• Excerpt to read
Content starts

5 HIF-1α dependent and independent regulation of PP2A in human aortic smooth muscle cells under hypoxia

Aims Although hypoxia can modulate the phosphoprotein phosphates system, few studies have addressed if this is mediated through HIF. Therefore, we investigated the involvement of hypoxia-induced HIF-1α on: PP2A activity, post–translational modification of PP2Ac, and abundance of key enzymes involved in post–translational modification of PP2A in HASMC. Methods and results HASMC and HAEC were cultured in cell type specific media for 24 hour under normoxic or hypoxic conditions (1% O 2 ) or following exposure to DMOG (100 µM). Effects on mRNA expression, phosphatase activity, post-translational modification and involvement of HIF-1α were assessed using RT-PCR, immunoblotting, an immunoprecipitation activity assay, ELISA and siRNA transfection. Hypoxia and DMOG decreased mRNA expression of HIF-1α and PPP2CA in HASMC and HAEC without altering cell viability. In HASMC hypoxia decreased phosphatase activity (total and PP2Ac) without affecting PP2Ac abundance, an effect mimicked by DMOG. Interestingly, hypoxia increased the level of phosphorylated and demethylated PP2Ac. The latter was associated with increased and decreased abundance of PME-1 and LCMT-1 respectively. Knockdown of HIF-1α prevented the hypoxia-mediated decrease in total phosphatase activity and mRNA expression of PPP2CA. However, it did not alter the effect of hypoxia on the abundance of pPP2Ac, DPP2Ac, LCMT-1 or PME-1. Conclusion In HASMC, hypoxia inhibits PP2A activity through a HIF-1α dependent mechanism. In addition, PP2Ac undergoes HIF-1α independent phosphorylation and demethylation during hypoxia in keeping with changes in the abundance of PME-1 and LMCT-1. The post-translational modification of PP2Ac is consistent with altered assembly of the PP2A holoenzyme and inhibition of activity. Together these data indicate a complex interaction between hypoxia and the PP2A system which warrants further study.

Content ends

• What needs to be done
List every technique that the abstract on hypoxia and PP2A in smooth muscle cells says was used to assess the effects and the involvement of HIF-1α.

(Stored items)
Content starts

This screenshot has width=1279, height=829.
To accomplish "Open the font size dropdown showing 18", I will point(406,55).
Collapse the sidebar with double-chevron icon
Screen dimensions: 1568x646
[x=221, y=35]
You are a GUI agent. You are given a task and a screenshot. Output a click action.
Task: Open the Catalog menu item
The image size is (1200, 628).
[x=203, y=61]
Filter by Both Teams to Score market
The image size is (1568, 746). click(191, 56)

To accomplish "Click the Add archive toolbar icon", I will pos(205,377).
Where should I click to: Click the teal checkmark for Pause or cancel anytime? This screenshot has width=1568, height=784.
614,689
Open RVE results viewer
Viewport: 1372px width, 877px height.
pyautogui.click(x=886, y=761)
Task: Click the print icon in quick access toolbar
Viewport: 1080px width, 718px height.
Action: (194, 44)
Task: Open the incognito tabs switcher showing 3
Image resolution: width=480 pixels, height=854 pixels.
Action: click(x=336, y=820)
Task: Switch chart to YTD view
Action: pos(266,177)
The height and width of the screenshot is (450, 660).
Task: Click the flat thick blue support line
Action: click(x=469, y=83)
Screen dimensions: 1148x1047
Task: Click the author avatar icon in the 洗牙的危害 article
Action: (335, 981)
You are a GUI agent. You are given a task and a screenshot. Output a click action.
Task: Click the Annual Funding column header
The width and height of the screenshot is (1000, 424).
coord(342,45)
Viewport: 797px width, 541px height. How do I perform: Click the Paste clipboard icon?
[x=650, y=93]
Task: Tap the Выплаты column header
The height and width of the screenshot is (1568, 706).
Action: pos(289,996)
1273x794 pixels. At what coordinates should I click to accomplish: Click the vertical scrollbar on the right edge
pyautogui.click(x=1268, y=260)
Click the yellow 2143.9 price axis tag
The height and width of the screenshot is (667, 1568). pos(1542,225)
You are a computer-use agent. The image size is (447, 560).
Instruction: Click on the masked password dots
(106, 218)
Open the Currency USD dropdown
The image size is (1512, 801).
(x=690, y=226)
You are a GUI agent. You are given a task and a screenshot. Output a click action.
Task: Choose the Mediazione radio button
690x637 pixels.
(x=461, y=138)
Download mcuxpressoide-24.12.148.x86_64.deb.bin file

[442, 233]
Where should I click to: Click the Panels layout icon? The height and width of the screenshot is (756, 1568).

Content ends

• Task response
RT-PCR, immunoblotting, an immunoprecipitation activity assay, ELISA, and siRNA transfection.